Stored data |
_ _ _ _ _ _ _
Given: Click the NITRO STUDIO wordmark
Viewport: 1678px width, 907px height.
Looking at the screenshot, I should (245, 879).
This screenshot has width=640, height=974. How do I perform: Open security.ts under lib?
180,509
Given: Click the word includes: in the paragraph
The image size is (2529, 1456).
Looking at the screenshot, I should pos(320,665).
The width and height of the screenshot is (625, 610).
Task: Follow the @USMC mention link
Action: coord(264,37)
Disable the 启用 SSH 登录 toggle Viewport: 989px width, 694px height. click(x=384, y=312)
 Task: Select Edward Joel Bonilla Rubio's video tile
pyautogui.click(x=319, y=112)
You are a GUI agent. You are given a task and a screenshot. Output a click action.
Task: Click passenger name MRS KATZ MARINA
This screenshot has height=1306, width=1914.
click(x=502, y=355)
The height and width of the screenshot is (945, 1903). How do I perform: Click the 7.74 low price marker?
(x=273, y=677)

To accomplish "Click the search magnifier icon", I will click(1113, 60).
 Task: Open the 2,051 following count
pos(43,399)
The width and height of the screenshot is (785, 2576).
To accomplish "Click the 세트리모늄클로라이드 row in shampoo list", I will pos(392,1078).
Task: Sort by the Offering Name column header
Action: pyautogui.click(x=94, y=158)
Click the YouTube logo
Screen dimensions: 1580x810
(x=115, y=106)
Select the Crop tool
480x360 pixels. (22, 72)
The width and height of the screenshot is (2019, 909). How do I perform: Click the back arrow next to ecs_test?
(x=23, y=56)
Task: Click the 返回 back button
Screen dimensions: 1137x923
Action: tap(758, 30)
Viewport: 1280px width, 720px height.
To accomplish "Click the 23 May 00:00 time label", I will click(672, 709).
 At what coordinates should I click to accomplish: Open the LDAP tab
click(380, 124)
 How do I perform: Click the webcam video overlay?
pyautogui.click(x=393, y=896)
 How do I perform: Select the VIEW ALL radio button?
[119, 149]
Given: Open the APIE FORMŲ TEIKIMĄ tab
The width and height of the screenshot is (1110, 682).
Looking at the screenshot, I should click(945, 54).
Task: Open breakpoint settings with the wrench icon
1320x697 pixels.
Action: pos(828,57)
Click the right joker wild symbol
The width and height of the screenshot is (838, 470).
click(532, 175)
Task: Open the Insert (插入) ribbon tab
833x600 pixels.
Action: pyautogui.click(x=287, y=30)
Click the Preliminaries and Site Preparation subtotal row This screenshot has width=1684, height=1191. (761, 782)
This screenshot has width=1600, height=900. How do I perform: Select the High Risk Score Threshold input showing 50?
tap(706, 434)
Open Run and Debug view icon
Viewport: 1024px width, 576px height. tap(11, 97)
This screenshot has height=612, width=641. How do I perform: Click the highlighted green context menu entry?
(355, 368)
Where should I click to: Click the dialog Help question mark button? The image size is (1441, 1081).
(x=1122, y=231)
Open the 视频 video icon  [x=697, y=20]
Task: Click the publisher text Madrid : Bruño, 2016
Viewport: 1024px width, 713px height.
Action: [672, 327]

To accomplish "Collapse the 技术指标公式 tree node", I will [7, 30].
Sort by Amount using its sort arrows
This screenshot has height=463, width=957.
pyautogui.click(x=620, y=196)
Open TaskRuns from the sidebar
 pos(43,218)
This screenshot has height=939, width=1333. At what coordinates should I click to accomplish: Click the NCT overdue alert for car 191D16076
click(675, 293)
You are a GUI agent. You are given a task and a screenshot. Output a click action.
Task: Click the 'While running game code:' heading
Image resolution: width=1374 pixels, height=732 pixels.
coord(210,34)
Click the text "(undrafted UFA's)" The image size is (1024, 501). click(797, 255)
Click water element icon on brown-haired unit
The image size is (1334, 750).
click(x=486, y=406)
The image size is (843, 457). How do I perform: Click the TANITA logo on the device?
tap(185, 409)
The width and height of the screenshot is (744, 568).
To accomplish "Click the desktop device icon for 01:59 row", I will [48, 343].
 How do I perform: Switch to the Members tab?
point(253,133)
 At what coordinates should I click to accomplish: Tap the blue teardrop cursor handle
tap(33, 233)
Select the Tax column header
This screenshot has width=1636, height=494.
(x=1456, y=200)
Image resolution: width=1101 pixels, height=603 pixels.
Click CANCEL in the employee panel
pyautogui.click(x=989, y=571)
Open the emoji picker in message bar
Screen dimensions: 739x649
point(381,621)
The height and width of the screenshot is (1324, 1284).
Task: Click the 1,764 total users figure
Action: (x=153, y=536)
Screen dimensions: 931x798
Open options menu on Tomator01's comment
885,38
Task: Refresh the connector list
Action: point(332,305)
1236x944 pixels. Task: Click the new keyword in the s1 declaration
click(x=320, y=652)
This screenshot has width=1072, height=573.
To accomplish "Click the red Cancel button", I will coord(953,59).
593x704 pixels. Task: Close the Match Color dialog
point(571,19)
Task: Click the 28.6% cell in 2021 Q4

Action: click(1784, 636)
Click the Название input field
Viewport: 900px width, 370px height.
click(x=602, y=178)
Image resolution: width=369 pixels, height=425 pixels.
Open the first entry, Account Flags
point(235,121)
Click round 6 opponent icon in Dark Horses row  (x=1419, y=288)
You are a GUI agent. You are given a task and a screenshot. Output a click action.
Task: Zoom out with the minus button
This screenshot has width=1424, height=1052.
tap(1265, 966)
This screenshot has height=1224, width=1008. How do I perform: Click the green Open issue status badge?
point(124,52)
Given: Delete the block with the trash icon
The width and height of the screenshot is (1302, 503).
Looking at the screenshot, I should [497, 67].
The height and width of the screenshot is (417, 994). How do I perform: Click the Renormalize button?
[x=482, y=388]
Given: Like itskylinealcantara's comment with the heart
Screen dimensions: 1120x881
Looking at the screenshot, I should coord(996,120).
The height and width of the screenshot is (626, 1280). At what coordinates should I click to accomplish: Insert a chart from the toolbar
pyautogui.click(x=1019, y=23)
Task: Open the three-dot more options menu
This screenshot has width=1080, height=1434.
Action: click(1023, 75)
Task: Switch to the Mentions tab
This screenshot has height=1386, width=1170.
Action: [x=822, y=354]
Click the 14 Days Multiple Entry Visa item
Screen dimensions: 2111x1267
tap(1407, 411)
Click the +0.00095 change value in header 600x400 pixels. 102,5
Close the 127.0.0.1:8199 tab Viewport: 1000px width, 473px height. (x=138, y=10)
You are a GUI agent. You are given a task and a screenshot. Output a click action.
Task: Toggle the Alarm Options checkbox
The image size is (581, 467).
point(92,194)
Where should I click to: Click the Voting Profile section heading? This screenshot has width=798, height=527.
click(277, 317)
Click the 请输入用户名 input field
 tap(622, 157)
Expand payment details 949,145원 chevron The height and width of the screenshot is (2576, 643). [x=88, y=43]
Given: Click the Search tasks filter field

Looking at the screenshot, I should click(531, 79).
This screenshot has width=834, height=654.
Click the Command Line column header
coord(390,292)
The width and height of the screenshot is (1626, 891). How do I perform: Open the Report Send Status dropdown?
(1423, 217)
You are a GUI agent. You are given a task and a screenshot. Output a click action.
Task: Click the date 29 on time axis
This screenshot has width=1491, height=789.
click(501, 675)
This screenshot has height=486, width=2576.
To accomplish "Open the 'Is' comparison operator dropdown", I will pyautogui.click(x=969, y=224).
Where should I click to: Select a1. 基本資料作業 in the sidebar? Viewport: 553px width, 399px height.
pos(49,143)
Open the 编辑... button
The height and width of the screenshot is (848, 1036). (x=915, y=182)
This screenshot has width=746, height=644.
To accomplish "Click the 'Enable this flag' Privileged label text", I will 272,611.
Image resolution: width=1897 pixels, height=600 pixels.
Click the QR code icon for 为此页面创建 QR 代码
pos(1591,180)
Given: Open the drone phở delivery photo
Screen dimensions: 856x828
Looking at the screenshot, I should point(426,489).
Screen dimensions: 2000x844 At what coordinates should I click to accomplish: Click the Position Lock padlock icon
_ _ _ _ _ _ _
Using the records above, copy all lines that include the word "label".

Answer to this problem |
To accomplish "Click the 23 May 00:00 time label", I will click(672, 709).
To accomplish "Click the 'Enable this flag' Privileged label text", I will 272,611.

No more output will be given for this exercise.